Are there any free programs that open .epub files?  I tried googling for some free software but can't seem to find any that actually opens .epub files.  Do you guys have any knowledge of a program that exist?

Thanks


----------



## sneekypeet (Oct 12, 2012)

The first hit on google says it is a eBook file. It also states that you may need ereader software to be able to open and view it. 

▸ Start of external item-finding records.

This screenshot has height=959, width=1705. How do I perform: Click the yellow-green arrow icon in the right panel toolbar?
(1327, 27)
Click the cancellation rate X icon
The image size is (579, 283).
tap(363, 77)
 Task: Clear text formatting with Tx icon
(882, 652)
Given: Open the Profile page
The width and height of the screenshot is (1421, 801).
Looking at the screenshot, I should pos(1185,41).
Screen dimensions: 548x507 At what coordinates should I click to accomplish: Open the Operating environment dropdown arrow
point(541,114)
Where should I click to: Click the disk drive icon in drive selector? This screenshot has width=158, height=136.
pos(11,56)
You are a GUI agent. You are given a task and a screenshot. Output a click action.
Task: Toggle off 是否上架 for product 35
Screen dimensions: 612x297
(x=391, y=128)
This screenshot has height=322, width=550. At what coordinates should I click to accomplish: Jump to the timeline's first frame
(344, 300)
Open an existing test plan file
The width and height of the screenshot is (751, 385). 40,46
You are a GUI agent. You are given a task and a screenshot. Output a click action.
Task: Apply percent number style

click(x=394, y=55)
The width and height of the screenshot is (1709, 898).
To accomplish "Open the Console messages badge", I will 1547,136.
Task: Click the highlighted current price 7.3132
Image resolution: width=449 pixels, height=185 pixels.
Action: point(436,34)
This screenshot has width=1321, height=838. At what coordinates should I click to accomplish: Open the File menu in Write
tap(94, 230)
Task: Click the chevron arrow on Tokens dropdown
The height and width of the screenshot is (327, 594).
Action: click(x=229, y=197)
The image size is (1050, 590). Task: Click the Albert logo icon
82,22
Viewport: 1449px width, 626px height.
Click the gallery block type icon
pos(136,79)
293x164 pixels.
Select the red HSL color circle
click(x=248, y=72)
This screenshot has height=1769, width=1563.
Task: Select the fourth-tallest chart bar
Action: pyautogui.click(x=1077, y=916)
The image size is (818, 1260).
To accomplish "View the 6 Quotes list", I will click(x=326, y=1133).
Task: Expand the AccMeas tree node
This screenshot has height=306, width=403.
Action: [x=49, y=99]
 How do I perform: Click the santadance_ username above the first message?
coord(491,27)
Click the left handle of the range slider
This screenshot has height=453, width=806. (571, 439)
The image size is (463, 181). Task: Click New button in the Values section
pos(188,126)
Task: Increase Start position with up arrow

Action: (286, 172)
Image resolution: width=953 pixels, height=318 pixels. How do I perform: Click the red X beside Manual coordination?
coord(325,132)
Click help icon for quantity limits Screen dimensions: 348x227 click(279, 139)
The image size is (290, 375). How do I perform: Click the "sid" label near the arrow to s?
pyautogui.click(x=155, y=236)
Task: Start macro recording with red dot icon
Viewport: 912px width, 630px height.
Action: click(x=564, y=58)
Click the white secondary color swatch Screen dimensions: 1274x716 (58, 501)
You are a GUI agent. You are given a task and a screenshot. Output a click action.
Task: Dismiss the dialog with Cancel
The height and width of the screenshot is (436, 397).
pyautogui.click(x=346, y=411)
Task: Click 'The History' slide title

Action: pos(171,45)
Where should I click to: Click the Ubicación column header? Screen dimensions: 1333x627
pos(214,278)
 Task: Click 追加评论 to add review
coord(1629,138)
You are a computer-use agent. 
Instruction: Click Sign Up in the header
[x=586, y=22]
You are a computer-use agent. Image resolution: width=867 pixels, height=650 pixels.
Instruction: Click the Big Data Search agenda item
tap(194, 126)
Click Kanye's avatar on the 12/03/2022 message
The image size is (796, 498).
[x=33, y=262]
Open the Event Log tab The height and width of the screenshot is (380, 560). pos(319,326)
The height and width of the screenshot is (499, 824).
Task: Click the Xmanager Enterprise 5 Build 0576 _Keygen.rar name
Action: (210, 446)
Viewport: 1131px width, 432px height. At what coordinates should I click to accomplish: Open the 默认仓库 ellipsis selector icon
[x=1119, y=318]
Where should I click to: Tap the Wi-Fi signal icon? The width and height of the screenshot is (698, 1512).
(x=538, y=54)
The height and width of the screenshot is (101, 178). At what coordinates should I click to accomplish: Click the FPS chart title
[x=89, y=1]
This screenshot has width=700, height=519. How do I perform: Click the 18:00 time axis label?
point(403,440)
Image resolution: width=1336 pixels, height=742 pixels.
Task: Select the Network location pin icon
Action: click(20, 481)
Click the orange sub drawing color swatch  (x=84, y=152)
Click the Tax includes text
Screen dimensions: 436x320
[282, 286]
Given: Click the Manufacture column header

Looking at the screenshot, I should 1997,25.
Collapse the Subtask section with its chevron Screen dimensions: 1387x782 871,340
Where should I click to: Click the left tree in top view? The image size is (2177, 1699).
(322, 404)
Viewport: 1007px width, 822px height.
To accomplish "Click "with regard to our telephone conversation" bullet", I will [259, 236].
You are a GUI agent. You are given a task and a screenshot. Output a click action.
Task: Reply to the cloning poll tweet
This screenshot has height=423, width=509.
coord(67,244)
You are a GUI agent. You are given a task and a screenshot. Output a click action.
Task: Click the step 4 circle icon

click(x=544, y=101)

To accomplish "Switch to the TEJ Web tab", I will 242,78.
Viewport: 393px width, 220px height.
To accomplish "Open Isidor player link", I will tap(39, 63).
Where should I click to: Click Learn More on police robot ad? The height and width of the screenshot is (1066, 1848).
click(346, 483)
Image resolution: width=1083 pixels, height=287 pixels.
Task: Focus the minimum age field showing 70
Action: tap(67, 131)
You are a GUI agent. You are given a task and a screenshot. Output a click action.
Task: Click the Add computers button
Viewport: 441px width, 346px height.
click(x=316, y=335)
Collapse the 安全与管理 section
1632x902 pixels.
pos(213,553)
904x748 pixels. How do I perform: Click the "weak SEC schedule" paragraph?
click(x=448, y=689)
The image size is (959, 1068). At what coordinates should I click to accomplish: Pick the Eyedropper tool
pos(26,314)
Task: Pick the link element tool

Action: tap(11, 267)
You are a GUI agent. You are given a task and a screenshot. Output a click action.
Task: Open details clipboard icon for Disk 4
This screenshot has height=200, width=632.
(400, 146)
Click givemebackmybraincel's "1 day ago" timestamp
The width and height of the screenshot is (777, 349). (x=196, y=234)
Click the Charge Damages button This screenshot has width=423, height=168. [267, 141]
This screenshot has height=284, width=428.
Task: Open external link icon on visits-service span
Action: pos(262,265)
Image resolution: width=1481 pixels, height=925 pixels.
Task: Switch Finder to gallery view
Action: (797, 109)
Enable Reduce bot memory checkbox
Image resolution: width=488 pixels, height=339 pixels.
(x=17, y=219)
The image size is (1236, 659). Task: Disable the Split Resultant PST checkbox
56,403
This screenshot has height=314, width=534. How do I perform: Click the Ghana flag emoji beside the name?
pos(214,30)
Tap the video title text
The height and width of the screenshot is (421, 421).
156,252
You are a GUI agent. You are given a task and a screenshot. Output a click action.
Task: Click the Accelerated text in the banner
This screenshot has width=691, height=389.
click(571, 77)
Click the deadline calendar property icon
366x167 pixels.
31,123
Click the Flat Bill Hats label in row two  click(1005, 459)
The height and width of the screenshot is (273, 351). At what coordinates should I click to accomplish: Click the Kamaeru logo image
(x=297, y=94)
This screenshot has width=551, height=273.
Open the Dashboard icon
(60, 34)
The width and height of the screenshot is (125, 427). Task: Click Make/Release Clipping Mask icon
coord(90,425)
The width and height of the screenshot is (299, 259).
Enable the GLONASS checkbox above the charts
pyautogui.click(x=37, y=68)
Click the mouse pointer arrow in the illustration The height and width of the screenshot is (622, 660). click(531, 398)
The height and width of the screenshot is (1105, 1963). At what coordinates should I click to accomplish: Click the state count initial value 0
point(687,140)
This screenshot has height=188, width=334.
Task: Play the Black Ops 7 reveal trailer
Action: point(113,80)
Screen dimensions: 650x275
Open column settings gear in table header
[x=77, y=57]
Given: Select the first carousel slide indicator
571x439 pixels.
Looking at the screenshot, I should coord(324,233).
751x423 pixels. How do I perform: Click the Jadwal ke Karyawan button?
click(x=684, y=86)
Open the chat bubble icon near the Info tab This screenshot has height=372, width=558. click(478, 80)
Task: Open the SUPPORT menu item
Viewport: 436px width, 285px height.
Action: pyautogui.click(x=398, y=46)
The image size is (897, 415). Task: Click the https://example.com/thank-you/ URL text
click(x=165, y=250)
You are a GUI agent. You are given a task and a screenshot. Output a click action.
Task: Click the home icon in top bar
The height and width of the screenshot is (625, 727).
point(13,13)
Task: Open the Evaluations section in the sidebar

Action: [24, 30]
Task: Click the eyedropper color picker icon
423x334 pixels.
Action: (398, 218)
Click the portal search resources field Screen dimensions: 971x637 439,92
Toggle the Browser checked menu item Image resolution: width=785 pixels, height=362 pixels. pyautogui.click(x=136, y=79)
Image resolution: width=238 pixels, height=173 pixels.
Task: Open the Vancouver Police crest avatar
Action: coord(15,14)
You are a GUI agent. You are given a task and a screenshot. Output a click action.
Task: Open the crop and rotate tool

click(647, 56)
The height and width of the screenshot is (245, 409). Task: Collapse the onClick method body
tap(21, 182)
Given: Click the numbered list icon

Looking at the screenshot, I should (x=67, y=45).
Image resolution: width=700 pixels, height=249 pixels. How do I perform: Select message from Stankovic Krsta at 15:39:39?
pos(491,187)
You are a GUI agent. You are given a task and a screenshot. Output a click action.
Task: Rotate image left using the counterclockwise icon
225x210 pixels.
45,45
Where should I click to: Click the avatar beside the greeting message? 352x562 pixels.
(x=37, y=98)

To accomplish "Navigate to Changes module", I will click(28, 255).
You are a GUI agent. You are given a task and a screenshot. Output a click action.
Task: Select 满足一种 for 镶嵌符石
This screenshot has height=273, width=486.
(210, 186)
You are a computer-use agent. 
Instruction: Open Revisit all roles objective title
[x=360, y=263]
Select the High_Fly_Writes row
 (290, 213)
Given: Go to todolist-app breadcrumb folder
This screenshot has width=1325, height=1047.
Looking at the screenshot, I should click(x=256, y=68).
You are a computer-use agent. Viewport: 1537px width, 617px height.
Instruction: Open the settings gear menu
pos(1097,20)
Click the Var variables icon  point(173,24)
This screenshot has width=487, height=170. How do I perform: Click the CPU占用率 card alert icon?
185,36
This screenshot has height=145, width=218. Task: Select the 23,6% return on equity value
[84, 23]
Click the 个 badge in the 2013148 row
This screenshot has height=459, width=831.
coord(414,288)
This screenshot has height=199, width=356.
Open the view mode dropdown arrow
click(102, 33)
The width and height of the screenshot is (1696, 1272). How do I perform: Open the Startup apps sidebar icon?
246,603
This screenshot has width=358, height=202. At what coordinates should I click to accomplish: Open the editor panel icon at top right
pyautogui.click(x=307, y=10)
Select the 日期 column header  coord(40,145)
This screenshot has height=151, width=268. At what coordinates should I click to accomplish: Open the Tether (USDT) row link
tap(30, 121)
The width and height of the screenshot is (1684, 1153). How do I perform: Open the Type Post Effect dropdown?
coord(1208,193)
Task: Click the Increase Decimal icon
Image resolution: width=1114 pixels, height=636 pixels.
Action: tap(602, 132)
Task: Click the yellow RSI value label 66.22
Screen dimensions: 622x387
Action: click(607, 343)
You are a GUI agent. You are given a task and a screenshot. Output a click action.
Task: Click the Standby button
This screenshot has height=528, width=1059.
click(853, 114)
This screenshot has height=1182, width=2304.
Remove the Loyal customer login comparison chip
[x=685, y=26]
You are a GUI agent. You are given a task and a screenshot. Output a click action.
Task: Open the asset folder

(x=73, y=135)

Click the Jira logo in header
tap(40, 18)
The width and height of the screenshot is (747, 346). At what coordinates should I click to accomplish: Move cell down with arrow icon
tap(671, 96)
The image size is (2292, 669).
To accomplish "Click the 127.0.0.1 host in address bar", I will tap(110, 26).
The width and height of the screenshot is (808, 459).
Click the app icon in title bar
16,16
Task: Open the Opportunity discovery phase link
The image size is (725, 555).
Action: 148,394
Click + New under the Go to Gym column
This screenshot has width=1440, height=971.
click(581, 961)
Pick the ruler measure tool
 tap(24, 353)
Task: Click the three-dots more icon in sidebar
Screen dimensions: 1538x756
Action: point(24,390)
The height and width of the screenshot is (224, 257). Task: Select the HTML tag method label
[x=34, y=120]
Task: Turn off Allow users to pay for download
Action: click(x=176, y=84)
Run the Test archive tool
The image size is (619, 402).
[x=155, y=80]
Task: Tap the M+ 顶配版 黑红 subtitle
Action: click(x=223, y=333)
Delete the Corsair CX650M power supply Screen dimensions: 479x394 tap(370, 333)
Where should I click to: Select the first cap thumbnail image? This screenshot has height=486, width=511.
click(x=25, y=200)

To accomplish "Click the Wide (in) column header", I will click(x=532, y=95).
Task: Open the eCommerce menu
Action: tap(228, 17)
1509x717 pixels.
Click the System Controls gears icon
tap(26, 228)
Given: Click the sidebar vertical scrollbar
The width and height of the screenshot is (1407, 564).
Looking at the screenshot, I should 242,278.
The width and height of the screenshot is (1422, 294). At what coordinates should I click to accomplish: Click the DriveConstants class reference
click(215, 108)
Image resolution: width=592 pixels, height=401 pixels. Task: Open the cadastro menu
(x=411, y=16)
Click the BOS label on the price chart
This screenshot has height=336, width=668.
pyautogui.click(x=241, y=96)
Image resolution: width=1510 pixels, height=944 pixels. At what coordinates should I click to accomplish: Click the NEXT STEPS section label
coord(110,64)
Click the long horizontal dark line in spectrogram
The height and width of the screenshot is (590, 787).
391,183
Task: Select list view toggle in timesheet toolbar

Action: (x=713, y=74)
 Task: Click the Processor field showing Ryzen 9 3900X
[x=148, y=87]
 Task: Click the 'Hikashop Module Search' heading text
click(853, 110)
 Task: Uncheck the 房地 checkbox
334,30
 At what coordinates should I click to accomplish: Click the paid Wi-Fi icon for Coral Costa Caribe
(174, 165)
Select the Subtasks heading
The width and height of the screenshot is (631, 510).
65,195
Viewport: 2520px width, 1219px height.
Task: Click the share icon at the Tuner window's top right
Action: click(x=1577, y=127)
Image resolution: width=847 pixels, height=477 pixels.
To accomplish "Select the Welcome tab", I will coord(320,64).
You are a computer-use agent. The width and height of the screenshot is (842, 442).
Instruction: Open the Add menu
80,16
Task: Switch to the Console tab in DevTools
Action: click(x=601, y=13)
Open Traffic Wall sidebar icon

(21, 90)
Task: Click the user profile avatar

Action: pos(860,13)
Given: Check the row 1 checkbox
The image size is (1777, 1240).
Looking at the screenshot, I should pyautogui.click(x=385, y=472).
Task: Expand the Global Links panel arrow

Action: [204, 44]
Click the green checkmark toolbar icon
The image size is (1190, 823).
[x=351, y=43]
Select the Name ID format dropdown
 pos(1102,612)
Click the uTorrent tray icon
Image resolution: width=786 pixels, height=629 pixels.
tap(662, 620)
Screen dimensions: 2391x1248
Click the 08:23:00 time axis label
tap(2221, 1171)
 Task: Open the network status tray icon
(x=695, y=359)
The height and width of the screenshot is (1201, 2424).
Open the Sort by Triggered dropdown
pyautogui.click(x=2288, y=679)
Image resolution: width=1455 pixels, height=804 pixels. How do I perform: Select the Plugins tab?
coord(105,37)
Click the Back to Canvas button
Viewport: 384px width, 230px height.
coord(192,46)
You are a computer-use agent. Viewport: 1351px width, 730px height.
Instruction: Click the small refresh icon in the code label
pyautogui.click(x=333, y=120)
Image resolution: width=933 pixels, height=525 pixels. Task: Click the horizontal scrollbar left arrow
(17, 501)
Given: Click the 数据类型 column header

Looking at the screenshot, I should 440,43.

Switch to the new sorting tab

Kindle software is free: http://www.amazon.com/gp/feature.html/ref=kcp_pc_mkt_lnd?docId=1000426311&tag=tec06d-20


----------



## happy (Oct 12, 2012)

sneekypeet said:


> The first hit on google says it is a eBook file. It also states that you may need ereader software to be able to open and view it.
> 
> Kindle software is free: http://www.amazon.com/gp/feature.html/ref=kcp_pc_mkt_lnd?docId=1000426311&tag=tec06d-20



But does kindle software open .epub file?


----------



## sneekypeet (Oct 12, 2012)

The way I read it, any ereader software should.


----------



## Batou1986 (Oct 12, 2012)

happy said:


> But does kindle software open .epub file?



Yes

Also for all your e-book conversion needs i cant recommend calibre ebook management enough.
http://calibre-ebook.com/


----------



## 95Viper (Oct 12, 2012)

Batou1986 said:


> Yes
> 
> Also for all your e-book conversion needs i cant recommend calibre ebook management enough.
> http://calibre-ebook.com/



Yep, Calibre is good.

You may, also, want to take a look at Sigil - A WYSIWYG ebook editor.


----------